I have $E[x(t)^2]\leq A\operatorname{exp}(Bt)+C/Bt$ it's clear that for a finite time less than $T$, x(t)^2 is a "local martingale" because $\lim E[x(t)^2]<\infty$. But one can see that if $t$ tends to plus infinity then the limit of $E[x^2]$ is also infinity, so this is not a martingale, and we can not apply the convergence theorem.
*Can one tell me if my analysis is right, or if there is any way to extend the local martingale to a martingale to be able to apply the martingale convergence theorem.
*Is there any relation between $x(t)^2$ and $x(t)$ in sens of martingales.

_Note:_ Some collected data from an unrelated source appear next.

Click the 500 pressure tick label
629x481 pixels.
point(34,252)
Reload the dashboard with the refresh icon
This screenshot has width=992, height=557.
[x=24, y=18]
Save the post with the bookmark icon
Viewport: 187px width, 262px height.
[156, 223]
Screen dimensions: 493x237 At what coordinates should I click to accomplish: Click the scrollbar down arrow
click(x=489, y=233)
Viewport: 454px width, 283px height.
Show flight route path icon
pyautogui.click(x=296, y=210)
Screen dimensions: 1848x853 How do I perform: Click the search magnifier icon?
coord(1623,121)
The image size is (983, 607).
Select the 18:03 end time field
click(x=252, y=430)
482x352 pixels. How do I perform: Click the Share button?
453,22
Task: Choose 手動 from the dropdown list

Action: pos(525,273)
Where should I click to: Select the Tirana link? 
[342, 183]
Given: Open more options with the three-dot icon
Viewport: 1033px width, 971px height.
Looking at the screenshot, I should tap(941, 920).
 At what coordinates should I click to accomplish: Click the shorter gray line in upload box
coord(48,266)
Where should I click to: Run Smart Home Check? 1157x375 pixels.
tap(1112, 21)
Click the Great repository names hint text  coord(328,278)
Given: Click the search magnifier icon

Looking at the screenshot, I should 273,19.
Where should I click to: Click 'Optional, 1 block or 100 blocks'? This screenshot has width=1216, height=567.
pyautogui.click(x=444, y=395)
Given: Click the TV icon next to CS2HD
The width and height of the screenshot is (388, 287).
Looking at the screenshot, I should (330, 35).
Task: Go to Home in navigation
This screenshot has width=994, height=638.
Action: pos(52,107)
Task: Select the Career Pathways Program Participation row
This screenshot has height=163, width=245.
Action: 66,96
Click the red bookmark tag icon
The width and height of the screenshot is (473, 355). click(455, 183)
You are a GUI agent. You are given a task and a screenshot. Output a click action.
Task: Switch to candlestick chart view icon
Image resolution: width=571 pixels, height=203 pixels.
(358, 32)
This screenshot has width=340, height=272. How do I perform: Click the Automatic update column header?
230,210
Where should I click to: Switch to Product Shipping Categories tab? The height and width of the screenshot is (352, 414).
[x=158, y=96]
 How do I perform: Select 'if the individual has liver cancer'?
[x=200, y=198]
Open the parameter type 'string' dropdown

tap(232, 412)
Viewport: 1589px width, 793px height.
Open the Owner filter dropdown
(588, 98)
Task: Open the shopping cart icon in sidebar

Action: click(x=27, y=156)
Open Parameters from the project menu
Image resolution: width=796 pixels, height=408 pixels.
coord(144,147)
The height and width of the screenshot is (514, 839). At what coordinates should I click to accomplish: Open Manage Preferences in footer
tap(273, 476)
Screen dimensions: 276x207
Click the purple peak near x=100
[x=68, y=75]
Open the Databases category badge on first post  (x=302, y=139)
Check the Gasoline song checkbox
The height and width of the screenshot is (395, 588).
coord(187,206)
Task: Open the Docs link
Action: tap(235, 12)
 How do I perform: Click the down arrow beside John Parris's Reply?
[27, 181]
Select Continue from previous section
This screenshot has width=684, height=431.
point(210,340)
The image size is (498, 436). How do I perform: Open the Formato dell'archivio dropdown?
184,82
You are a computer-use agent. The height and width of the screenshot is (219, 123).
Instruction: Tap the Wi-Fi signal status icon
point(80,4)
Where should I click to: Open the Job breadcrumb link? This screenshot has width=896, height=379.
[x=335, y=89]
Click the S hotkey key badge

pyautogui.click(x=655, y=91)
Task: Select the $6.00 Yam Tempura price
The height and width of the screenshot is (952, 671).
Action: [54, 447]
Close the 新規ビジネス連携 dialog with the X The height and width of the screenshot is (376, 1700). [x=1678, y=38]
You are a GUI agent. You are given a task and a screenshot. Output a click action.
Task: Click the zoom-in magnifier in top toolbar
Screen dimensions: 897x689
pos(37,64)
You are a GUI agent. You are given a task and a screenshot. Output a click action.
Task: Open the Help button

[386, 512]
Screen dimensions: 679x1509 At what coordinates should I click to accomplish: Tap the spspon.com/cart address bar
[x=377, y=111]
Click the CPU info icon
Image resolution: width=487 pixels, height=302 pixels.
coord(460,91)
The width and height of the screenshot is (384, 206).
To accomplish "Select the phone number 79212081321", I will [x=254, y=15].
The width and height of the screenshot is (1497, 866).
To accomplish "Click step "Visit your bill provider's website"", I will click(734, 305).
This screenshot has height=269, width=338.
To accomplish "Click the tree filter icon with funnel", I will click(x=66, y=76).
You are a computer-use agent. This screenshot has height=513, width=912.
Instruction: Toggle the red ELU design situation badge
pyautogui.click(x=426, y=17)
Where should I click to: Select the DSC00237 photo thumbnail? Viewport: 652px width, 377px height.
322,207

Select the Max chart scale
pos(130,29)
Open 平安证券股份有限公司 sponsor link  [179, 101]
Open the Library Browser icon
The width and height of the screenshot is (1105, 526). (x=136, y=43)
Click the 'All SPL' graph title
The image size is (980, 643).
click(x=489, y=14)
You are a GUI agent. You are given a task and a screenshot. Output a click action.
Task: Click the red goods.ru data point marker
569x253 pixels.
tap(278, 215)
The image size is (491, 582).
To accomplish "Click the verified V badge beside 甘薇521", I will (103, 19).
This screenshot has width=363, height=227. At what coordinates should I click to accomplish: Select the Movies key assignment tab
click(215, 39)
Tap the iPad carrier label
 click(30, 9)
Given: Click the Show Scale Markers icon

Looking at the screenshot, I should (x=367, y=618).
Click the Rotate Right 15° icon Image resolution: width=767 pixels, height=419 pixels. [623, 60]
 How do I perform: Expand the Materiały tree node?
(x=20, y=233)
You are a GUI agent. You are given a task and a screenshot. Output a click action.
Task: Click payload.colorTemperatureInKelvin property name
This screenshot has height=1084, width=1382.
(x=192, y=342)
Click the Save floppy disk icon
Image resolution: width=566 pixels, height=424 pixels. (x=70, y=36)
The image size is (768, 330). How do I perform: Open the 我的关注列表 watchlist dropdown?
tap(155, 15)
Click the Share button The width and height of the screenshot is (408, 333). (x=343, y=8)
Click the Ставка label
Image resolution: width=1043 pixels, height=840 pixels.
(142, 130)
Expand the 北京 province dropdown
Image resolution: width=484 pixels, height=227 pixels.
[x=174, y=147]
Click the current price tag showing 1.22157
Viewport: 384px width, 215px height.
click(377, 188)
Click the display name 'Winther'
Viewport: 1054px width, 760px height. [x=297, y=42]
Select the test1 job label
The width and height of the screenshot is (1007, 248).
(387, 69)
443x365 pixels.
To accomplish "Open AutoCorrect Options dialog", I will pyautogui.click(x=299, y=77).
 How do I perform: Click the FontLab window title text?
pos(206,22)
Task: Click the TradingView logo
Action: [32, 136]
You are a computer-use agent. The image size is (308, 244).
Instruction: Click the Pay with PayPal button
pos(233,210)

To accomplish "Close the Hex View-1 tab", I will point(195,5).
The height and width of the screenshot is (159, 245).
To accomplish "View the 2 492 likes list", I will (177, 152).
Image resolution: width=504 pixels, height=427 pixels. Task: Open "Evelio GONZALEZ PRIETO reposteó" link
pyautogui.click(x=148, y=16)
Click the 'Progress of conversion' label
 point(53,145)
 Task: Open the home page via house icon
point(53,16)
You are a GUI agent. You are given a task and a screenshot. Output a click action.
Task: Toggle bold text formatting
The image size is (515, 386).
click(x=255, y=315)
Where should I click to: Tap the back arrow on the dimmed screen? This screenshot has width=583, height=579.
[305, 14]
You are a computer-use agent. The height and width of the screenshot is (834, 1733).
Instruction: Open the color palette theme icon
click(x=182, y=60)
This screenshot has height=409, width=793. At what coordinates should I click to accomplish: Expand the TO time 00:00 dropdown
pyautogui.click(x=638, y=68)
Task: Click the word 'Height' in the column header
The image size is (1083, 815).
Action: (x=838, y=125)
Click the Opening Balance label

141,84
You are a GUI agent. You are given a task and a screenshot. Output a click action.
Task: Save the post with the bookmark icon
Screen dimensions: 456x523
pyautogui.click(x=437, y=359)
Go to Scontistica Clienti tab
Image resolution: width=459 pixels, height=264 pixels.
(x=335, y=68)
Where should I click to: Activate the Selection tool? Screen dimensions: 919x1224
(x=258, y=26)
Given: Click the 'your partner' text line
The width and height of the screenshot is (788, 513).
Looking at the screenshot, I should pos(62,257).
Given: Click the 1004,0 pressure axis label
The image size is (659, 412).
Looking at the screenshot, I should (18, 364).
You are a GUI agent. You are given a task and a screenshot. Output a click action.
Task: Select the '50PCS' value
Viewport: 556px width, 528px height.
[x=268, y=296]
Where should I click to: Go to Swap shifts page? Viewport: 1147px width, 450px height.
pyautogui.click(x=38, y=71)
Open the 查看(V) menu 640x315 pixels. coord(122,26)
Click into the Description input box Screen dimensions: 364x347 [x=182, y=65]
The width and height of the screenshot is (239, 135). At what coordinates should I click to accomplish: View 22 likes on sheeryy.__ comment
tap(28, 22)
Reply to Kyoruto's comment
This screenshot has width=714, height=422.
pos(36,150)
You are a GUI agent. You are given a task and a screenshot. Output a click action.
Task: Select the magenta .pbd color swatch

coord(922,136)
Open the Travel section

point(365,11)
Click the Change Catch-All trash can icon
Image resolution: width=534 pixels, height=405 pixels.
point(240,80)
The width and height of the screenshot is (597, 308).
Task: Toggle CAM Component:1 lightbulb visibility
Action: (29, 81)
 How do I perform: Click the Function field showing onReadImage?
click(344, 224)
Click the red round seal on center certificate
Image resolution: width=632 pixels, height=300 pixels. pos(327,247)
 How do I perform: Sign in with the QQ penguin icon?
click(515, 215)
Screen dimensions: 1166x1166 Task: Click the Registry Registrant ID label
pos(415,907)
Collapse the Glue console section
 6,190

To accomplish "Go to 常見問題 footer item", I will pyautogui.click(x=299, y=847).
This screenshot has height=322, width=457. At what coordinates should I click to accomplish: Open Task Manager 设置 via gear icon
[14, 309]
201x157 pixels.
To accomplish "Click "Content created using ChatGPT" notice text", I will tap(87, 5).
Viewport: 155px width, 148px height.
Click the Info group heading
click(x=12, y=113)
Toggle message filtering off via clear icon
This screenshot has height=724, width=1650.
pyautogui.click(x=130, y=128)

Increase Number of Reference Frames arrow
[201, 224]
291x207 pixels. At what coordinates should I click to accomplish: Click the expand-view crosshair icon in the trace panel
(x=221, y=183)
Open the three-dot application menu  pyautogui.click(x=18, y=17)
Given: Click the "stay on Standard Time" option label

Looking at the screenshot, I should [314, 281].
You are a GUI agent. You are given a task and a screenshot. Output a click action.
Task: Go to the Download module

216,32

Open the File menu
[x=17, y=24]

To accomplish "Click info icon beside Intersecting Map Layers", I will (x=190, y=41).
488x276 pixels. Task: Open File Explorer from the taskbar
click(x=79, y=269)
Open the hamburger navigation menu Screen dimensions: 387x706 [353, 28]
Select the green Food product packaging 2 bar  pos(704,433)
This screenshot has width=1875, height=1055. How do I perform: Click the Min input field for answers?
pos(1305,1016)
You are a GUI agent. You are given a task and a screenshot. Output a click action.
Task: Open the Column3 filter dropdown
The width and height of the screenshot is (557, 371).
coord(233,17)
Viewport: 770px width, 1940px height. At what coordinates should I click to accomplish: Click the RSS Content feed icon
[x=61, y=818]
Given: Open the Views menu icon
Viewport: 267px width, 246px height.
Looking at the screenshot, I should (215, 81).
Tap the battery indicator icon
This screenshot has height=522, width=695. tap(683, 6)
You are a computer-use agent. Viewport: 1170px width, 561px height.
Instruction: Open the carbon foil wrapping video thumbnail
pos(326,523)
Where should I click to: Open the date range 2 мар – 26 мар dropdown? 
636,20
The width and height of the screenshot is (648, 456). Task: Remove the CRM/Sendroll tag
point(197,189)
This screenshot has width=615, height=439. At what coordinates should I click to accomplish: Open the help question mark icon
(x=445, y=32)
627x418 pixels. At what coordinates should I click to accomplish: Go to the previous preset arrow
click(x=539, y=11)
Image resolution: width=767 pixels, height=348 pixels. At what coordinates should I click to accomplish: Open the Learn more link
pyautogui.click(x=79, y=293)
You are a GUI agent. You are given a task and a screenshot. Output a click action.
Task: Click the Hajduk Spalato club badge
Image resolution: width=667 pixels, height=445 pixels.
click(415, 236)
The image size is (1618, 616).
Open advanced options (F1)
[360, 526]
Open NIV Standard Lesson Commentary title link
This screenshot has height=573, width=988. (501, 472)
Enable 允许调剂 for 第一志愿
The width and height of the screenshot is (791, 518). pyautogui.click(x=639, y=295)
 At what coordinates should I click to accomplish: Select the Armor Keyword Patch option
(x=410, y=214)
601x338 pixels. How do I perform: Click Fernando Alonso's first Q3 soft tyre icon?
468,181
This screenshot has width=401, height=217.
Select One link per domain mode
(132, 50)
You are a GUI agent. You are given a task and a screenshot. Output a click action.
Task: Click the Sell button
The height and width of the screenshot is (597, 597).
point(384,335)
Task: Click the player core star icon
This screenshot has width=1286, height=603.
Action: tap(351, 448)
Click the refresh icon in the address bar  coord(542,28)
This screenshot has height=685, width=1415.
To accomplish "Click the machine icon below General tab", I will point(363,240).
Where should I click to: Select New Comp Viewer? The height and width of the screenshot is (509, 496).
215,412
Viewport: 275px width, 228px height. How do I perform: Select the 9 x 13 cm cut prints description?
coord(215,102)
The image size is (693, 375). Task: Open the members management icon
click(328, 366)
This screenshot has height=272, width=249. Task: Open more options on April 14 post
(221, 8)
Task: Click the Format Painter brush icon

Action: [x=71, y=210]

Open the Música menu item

I begin by answering your last question.
Yes, if $X $ is continuous square integrable martingale then $(X_t^2 -\langle X \rangle_t)$ is a continuous martingale.
You are write about not be abble to conclude that $(X^2_t)_{t\geq 0}$ is a martingale since you can not apply the convergence theorem to conclude that $X^2_ t \in L^1(\Omega, \mathcal F_t, \mathbb P) , \ \forall t \geq 0$ (in a filtred probability space $(\Omega, \mathcal F, \mathcal F_t, \mathbb P)$.
However the fact that the $RHS$ of you estimation goes to infinity when $t$ goes to zero or infinity doesn't mean $X^2$ do so.